= Four-state area =

Area where the states of Arkansas, Kansas, Missouri, and Oklahoma almost touch

The four-state area or quad-state area, also known as Southwest Missouri, and Northwest Arkansas is where the states of Arkansas, Kansas, Missouri, and Oklahoma almost touch: Arkansas and Kansas share no boundary. The metropolitan areas of Tulsa, Oklahoma; Springfield, Missouri, Joplin, Missouri; and Fayetteville–Springdale–Rogers, Arkansas are in the region. Notable cities and towns in the area are Tulsa and Miami, Oklahoma; Pittsburg, Kansas; Joplin, Springfield, and Monett, Missouri; and Fayetteville, Springdale, Rogers, and Bentonville, Arkansas.

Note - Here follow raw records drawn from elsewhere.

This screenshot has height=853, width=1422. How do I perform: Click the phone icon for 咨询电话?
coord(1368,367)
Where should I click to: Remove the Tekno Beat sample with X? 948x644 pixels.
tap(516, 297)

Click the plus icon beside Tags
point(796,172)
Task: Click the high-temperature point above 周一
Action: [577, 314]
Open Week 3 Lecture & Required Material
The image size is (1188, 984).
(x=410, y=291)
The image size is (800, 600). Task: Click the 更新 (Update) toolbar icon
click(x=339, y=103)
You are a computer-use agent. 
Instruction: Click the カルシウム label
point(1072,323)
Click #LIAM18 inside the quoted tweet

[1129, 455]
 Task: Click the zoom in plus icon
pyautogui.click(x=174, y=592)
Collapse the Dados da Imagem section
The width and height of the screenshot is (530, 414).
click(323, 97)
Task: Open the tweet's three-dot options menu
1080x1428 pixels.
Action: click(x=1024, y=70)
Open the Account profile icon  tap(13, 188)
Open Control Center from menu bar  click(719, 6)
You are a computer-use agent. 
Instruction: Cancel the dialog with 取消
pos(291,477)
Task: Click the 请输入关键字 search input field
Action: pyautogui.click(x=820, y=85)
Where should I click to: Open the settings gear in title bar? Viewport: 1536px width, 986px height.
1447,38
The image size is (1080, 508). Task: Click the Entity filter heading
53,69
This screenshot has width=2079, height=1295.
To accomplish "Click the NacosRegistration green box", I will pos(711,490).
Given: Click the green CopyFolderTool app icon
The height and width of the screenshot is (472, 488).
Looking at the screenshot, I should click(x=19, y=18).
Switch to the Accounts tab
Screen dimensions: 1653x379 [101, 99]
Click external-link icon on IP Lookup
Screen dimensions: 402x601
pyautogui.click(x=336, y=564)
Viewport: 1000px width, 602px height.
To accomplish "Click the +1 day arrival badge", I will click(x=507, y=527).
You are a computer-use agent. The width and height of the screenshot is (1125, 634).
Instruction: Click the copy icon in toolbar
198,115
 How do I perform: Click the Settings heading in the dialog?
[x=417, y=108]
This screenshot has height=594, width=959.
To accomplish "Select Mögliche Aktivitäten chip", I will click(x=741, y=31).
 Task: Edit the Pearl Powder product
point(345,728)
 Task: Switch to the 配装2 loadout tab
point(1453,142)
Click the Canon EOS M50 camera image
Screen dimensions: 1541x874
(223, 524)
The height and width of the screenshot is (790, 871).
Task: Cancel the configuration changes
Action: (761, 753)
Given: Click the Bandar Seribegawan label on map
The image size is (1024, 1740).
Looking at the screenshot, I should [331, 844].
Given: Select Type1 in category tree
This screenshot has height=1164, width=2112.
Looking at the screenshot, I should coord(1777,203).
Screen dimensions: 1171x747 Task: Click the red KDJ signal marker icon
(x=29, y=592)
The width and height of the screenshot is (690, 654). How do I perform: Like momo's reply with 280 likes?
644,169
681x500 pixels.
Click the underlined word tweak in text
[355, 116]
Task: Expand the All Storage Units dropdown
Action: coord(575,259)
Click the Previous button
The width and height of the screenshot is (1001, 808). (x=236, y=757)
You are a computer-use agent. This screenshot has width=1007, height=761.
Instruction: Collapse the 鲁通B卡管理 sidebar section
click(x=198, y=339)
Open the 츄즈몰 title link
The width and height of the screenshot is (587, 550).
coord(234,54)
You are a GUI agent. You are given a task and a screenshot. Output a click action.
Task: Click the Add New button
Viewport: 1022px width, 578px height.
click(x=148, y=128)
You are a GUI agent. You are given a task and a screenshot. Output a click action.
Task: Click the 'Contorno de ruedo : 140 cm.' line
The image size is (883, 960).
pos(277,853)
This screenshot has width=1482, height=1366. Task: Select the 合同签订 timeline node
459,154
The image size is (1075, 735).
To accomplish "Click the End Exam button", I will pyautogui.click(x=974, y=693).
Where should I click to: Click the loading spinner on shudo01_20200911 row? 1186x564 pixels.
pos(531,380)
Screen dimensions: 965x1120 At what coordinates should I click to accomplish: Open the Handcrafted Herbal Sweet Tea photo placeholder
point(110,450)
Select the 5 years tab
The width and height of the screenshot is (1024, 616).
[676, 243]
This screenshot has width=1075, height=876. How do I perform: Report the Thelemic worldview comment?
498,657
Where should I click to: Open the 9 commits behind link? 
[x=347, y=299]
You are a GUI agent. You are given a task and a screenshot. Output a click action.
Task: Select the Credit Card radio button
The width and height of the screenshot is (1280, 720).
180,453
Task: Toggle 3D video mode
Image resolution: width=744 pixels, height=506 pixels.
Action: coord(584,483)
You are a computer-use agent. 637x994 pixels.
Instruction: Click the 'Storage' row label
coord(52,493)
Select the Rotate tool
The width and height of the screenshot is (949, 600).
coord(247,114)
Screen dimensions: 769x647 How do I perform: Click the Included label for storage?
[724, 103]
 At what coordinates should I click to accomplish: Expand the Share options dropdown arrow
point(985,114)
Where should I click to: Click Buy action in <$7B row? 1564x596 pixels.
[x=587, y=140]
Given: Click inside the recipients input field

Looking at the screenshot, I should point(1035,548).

The area is partially in the Ozarks. Oil and gas production and coal mining were and continue to be a large part of the region's industry. Today, a major driver of the region's economy is Walmart, the world's largest retail company, whose headquarters are in Bentonville. Also headquartered nearby in Northwest Arkansas are Tyson Foods, the world's largest processor of chicken, beef, and pork (Springdale); and major trucking and transportation company J. B. Hunt (Lowell). The major oil and energy companies ONEOK and Williams are located in Tulsa. The city of Joplin, Missouri is nearest to the center of the four-states area.

==Media==
Outside of Tulsa (the largest city in the four-states area by far), the area has two primary television markets. The Joplin–Pittsburg market covers the region’s counties in Missouri; Ottawa County, Oklahoma (the only county in northeastern Oklahoma that is not designated as part of the Tulsa market); and most of those in southeastern Kansas (excluding Chautauqua and Montgomery counties, which are also in the Tulsa DMA). It is served by KOAM-TV (channel 7, CBS; the station’s call letters stand for Kansas, Oklahoma, Arkansas, and Missouri), KFJX (channel 14, Fox/CW+), KSNF (channel 16, NBC), KODE-TV (channel 12, ABC), and KOZJ (channel 26, PBS; part of the two-station Ozarks Public Television regional member network).

The media market of Fayetteville and Fort Smith covers the counties that are in northwest Arkansas. Stations include KNWA-TV (channel 51, NBC), KHBS/KHOG
(40/29, ABC), KFSM (channel 5,
CBS), and KAFT, one of the stations of the Arkansas PBS member network. The majority of the households in the market are served by stations in the Tulsa, Oklahoma metropolitan area, including KOTV (CBS), KTUL (ABC), KJRH-TV (NBC), and KOKI-TV (Fox).

==Education==
There are several universities in the four states. Missouri State University, Ozarks Technical Community College, Drury, and Evangel are all located in Springfield, Missouri. Missouri Southern State University is located in Joplin. Pittsburg State University is located in Pittsburg. Coffeyville Community College is located in Coffeyville. Northeastern Oklahoma A&M College is located in Miami. The University of Tulsa and Oral Roberts University are located in Tulsa. The University of Arkansas is located in Fayetteville and John Brown University is located in Siloam Springs, Arkansas.

==Naming==
Industries use the term to describe the region as a whole – businesses often name themselves Four State ______ to attempt to describe the area they wish to serve. Interstates 44, 49, 540 and US Highways 60, 62, 69, 71, 166, 169, 400, and 412 serve the area. The historic Route 66 also runs through the region.